Of course it does. He mutilated and killed a man for touching me. What would he do to a man for fucking me?
What would he do to me?
Doesn’t matter that it’s the furthest thing from the truth. The fact that those thoughts could be running through his head and driving him crazy brings a small smile to my lips.
Just to fuck with him, I turn my head and pretend to shout something out.
“What are you doing?” I say aloud, aiming my words towards a ghost that’ll never reply.
Looking back at my shadow, I see him pull out his phone, the blue light getting lost in the depths of his hood as he looks at something. Several seconds later, he tucks it away in his pocket, slides out another cigarette from the pack, and lights it up. Chain smoker.
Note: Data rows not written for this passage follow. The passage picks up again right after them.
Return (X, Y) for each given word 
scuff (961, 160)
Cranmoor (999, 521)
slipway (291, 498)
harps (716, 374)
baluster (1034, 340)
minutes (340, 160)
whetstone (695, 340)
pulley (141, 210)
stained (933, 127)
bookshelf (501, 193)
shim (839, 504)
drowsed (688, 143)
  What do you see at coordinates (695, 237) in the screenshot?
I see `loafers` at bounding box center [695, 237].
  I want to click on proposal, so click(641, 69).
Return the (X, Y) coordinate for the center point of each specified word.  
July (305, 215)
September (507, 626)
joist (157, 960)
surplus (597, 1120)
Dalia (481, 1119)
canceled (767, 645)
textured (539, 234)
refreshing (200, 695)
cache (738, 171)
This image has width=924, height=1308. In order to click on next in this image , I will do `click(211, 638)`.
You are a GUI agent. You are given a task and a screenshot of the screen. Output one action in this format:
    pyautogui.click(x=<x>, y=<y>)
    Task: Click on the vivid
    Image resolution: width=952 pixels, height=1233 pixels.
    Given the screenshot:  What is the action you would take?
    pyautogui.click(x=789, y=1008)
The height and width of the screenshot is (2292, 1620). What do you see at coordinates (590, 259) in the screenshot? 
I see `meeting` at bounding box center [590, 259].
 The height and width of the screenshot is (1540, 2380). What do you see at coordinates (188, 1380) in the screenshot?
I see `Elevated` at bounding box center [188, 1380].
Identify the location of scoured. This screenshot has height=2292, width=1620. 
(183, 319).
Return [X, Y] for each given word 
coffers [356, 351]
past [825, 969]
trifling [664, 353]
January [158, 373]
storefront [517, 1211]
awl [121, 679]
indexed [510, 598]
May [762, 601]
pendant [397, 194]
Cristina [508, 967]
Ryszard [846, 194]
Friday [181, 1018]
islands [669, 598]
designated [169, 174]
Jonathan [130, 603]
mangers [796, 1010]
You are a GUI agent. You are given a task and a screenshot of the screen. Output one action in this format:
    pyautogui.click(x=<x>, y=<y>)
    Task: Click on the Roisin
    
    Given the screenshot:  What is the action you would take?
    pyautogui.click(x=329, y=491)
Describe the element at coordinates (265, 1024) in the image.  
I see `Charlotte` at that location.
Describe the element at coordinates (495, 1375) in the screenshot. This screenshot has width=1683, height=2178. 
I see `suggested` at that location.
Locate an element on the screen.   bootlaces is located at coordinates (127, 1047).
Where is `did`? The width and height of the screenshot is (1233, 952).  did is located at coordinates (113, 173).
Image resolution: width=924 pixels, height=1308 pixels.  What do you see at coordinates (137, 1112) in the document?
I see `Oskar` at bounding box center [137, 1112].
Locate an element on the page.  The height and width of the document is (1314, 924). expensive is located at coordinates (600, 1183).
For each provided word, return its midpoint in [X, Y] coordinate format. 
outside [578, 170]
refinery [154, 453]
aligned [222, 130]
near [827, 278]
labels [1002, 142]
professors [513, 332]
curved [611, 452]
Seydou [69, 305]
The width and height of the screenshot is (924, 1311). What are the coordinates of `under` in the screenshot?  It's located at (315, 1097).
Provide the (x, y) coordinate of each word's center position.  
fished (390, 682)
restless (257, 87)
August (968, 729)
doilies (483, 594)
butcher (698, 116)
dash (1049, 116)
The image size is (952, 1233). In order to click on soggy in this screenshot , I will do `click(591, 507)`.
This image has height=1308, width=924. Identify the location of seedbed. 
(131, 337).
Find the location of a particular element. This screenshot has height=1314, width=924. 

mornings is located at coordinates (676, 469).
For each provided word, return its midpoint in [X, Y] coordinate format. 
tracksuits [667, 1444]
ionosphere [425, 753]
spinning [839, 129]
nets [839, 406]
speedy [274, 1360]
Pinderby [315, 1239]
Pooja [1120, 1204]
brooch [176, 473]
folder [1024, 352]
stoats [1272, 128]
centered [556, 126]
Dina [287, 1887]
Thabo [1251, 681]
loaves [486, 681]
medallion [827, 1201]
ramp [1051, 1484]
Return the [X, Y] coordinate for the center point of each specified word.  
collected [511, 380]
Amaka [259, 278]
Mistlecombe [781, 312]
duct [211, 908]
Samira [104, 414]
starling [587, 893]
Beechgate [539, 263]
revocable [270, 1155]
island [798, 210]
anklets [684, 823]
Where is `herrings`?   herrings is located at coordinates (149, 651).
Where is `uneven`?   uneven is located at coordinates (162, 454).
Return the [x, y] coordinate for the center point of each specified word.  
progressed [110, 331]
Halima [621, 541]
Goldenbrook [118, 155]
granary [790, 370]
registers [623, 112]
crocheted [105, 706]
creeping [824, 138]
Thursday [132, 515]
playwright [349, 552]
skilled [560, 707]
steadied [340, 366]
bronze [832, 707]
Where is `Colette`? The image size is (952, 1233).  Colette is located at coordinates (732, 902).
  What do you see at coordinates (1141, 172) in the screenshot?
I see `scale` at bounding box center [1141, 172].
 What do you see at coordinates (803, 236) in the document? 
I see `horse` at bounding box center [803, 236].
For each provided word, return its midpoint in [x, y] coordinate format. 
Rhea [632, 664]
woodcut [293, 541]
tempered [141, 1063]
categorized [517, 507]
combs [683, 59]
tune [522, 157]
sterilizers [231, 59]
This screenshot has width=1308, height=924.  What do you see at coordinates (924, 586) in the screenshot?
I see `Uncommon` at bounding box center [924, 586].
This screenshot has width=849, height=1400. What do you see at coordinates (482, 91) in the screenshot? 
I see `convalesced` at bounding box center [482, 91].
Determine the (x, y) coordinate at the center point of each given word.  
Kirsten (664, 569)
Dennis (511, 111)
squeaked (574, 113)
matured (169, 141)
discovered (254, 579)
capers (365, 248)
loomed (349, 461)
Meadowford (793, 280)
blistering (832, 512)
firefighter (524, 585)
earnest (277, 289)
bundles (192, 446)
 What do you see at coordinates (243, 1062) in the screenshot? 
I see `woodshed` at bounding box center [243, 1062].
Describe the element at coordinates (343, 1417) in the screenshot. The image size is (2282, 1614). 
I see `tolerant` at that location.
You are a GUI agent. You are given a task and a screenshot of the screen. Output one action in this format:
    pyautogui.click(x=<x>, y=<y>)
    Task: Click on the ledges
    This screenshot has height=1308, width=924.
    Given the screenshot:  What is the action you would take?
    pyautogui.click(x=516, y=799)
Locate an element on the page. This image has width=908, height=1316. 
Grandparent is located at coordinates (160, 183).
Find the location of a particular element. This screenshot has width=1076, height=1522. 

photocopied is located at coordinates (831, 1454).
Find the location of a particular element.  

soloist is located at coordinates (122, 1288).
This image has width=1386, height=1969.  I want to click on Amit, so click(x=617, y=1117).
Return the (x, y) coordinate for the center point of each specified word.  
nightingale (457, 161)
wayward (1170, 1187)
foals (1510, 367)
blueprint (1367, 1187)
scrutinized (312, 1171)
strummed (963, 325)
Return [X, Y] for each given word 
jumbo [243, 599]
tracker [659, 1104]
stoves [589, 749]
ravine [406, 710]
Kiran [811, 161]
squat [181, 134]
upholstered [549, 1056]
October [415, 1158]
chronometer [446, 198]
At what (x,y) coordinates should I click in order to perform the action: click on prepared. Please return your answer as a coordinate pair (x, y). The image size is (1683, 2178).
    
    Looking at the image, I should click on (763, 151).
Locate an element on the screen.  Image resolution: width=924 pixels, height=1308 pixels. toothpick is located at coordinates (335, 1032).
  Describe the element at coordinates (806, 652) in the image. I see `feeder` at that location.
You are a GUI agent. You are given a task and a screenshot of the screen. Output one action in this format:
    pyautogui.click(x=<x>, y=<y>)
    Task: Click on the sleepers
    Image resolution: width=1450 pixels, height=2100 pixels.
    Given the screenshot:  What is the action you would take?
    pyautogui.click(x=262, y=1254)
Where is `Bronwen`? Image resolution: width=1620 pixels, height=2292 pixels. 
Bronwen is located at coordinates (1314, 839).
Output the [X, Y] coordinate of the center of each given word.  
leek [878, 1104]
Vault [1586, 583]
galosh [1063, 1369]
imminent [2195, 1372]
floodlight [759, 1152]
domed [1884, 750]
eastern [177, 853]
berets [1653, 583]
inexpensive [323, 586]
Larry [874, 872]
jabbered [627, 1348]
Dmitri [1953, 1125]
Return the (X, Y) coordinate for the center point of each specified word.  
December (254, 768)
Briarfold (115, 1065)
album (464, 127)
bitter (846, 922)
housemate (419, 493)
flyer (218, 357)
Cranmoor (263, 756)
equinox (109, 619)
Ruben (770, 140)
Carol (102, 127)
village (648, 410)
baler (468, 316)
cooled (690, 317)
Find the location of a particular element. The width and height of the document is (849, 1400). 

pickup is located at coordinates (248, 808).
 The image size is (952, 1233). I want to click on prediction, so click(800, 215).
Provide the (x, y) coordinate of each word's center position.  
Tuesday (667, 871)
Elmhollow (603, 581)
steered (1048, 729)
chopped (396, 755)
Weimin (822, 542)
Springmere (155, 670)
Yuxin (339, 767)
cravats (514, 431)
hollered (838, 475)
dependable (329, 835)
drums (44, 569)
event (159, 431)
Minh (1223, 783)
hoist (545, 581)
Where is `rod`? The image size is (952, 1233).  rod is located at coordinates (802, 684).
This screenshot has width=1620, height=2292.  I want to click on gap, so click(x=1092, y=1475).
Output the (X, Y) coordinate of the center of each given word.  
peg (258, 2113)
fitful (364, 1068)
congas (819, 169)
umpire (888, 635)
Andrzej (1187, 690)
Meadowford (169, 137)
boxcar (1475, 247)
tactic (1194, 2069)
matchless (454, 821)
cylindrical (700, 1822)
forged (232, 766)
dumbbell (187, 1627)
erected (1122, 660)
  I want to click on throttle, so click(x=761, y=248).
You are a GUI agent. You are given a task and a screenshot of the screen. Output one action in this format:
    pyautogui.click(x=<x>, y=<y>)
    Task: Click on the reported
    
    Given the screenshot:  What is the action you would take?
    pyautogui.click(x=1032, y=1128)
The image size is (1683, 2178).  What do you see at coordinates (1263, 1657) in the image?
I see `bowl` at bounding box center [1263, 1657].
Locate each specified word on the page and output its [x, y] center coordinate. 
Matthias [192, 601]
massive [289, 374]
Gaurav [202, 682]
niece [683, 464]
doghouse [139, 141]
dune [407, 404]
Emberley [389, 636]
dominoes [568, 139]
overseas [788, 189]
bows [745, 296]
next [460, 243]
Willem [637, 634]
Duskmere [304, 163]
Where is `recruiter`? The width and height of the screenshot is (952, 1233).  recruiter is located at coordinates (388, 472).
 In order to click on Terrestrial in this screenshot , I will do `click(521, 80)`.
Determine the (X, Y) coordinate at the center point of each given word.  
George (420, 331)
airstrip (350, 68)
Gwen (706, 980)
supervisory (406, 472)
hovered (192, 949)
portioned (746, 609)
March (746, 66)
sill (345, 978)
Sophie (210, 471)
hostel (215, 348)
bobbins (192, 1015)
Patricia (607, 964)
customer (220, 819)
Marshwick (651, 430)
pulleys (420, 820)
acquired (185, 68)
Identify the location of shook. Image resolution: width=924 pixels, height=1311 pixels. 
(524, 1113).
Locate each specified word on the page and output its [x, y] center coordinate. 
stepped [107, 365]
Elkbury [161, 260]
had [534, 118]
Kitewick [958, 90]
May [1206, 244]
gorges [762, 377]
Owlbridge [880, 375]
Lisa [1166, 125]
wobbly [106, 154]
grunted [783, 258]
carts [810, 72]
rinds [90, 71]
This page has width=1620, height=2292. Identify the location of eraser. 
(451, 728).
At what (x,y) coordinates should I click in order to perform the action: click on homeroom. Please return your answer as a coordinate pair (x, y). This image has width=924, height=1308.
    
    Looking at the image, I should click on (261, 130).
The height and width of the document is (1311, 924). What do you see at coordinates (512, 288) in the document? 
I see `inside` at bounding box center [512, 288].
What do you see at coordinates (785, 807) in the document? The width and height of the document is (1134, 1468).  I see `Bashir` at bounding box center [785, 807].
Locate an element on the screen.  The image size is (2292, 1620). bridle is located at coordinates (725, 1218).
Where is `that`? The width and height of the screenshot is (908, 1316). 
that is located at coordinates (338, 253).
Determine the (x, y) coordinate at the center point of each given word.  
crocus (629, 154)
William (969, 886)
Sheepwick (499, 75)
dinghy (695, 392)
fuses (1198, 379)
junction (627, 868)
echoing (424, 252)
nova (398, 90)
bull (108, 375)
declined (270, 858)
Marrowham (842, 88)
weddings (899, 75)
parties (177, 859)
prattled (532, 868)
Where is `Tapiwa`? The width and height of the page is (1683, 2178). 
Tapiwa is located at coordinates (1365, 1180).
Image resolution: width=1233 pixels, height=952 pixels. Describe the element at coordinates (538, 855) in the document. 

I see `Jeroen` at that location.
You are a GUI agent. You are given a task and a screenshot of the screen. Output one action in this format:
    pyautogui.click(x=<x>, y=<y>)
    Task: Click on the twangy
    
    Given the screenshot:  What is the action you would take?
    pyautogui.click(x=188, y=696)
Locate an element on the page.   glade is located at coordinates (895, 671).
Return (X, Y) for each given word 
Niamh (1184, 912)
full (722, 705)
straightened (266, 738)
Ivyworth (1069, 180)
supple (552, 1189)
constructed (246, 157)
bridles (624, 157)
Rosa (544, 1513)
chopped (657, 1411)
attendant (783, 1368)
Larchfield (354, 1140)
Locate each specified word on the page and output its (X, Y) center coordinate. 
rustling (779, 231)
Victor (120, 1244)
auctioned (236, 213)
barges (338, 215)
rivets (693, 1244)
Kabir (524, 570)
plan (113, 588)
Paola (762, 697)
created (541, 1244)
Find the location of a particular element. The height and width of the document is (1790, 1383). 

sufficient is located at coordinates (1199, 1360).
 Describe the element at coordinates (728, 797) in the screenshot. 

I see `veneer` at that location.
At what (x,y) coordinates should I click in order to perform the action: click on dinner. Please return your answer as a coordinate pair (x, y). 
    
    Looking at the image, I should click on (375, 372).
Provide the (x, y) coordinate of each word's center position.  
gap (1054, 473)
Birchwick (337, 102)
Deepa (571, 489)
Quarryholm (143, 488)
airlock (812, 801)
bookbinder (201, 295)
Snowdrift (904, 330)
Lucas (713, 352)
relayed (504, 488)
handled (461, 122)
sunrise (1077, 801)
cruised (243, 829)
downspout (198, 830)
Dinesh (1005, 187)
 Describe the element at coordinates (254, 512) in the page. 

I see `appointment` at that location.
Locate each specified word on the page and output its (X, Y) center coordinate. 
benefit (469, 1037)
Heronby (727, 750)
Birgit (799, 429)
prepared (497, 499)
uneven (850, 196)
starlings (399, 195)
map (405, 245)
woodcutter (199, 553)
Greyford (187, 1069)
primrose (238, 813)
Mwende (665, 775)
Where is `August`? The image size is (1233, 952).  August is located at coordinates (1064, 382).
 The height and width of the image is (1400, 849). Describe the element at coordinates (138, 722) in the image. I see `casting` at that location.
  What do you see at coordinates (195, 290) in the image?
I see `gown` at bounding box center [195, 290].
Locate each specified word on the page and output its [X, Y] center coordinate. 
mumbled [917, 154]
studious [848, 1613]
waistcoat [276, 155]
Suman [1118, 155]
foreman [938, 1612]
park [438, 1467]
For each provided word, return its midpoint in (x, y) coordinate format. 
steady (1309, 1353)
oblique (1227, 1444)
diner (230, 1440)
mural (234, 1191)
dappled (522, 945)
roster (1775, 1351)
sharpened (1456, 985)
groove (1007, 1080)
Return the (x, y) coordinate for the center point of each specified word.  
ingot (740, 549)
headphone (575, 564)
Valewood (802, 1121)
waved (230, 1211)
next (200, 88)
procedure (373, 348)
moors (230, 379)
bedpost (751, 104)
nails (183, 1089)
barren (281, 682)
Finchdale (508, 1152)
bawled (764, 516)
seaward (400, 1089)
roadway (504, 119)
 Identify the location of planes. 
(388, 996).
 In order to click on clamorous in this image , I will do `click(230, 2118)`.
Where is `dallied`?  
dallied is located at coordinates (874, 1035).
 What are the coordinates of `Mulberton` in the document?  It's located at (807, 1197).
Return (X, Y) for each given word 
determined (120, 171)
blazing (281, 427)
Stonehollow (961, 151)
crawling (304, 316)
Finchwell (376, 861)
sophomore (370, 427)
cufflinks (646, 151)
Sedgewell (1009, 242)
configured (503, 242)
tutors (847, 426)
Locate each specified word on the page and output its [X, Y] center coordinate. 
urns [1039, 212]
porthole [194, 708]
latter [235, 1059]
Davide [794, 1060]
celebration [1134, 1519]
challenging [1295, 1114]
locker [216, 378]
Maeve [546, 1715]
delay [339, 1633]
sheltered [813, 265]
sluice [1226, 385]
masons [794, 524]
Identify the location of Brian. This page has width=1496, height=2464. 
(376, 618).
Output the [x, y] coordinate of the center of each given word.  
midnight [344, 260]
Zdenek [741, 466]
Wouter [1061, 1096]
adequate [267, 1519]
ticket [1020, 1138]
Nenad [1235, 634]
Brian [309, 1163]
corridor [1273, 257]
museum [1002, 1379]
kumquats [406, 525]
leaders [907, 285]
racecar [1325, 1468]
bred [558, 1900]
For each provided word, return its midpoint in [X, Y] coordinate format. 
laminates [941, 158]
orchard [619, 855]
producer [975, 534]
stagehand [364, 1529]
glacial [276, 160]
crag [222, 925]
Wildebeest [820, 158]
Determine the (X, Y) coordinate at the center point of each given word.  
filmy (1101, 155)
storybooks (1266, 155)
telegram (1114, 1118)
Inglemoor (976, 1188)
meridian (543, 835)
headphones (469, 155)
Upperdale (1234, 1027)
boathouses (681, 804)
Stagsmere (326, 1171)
Gross.
He sticks around for another fifteen minutes. And during that time, I scarcely look away. It feels like a game almost, and I’ve always been a sore loser.
I’m thanking Jesus I don’t have to travel for this book signing event. Another big romance author is hosting it, and luckily, it takes place in good ol’ Seattle.
A thin layer of sweat coats my skin as I look myself over one last time in the mirror.
“You’ve done a million of these, girlfriend. You’re going to be fine,” Daya assures from behind me. I’m wearing a flattering red blouse that shows off my body nicely without looking too racy or inappropriate and ripped black mom jeans. I painted my lips red and slipped on comfortable checkered Vans.
My cinnamon hair is curled into loose beach waves, completing the casual but chic look. I don’t usually like to dress up for these things. I’m sitting in a chair all day, so I make sure to look nice enough to take pictures with and leave the rest to comfort.